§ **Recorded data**

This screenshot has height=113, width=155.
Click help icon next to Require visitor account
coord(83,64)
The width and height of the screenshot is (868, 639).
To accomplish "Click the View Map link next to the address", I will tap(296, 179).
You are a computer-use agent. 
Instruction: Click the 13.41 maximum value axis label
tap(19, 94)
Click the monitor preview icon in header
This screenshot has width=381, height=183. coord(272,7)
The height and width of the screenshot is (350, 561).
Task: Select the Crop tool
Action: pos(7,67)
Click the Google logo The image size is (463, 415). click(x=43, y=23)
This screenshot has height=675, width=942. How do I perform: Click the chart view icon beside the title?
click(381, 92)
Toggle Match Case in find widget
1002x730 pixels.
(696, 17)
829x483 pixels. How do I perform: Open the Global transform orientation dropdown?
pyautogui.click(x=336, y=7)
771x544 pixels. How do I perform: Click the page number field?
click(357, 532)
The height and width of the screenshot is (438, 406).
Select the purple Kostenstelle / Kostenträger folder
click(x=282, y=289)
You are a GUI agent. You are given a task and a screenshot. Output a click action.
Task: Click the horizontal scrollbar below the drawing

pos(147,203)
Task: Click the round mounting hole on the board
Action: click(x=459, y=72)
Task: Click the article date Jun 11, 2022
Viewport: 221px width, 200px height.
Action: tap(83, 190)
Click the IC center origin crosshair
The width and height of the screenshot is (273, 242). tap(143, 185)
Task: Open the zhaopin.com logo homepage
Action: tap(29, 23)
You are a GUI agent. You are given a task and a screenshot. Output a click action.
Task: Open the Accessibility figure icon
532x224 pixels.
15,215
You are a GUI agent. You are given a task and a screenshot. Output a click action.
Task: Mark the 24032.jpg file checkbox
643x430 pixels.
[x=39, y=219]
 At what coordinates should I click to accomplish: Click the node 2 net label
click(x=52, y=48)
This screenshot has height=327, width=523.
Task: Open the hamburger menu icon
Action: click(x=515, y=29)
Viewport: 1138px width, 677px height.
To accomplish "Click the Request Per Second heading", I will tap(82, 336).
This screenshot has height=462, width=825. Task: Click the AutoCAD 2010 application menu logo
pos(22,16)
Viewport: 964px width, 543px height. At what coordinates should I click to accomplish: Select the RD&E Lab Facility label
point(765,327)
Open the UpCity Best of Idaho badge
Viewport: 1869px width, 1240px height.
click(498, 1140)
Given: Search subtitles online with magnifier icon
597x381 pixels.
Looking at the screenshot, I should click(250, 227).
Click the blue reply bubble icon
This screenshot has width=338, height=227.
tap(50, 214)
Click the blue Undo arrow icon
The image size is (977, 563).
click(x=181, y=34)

§ **EXERCISE AIM**
Reproduce every row above verbatim, keeping each line as it appears.

§ **FULL OUTPUT**
This screenshot has height=113, width=155.
Click help icon next to Require visitor account
coord(83,64)
The width and height of the screenshot is (868, 639).
To accomplish "Click the View Map link next to the address", I will tap(296, 179).
You are a computer-use agent. 
Instruction: Click the 13.41 maximum value axis label
tap(19, 94)
Click the monitor preview icon in header
This screenshot has width=381, height=183. coord(272,7)
The height and width of the screenshot is (350, 561).
Task: Select the Crop tool
Action: pos(7,67)
Click the Google logo The image size is (463, 415). click(x=43, y=23)
This screenshot has height=675, width=942. How do I perform: Click the chart view icon beside the title?
click(381, 92)
Toggle Match Case in find widget
1002x730 pixels.
(696, 17)
829x483 pixels. How do I perform: Open the Global transform orientation dropdown?
pyautogui.click(x=336, y=7)
771x544 pixels. How do I perform: Click the page number field?
click(357, 532)
The height and width of the screenshot is (438, 406).
Select the purple Kostenstelle / Kostenträger folder
click(x=282, y=289)
You are a GUI agent. You are given a task and a screenshot. Output a click action.
Task: Click the horizontal scrollbar below the drawing

pos(147,203)
Task: Click the round mounting hole on the board
Action: click(x=459, y=72)
Task: Click the article date Jun 11, 2022
Viewport: 221px width, 200px height.
Action: tap(83, 190)
Click the IC center origin crosshair
The width and height of the screenshot is (273, 242). tap(143, 185)
Task: Open the zhaopin.com logo homepage
Action: tap(29, 23)
You are a GUI agent. You are given a task and a screenshot. Output a click action.
Task: Open the Accessibility figure icon
532x224 pixels.
15,215
You are a GUI agent. You are given a task and a screenshot. Output a click action.
Task: Mark the 24032.jpg file checkbox
643x430 pixels.
[x=39, y=219]
 At what coordinates should I click to accomplish: Click the node 2 net label
click(x=52, y=48)
This screenshot has height=327, width=523.
Task: Open the hamburger menu icon
Action: click(x=515, y=29)
Viewport: 1138px width, 677px height.
To accomplish "Click the Request Per Second heading", I will tap(82, 336).
This screenshot has height=462, width=825. Task: Click the AutoCAD 2010 application menu logo
pos(22,16)
Viewport: 964px width, 543px height. At what coordinates should I click to accomplish: Select the RD&E Lab Facility label
point(765,327)
Open the UpCity Best of Idaho badge
Viewport: 1869px width, 1240px height.
click(498, 1140)
Given: Search subtitles online with magnifier icon
597x381 pixels.
Looking at the screenshot, I should click(250, 227).
Click the blue reply bubble icon
This screenshot has width=338, height=227.
tap(50, 214)
Click the blue Undo arrow icon
The image size is (977, 563).
click(x=181, y=34)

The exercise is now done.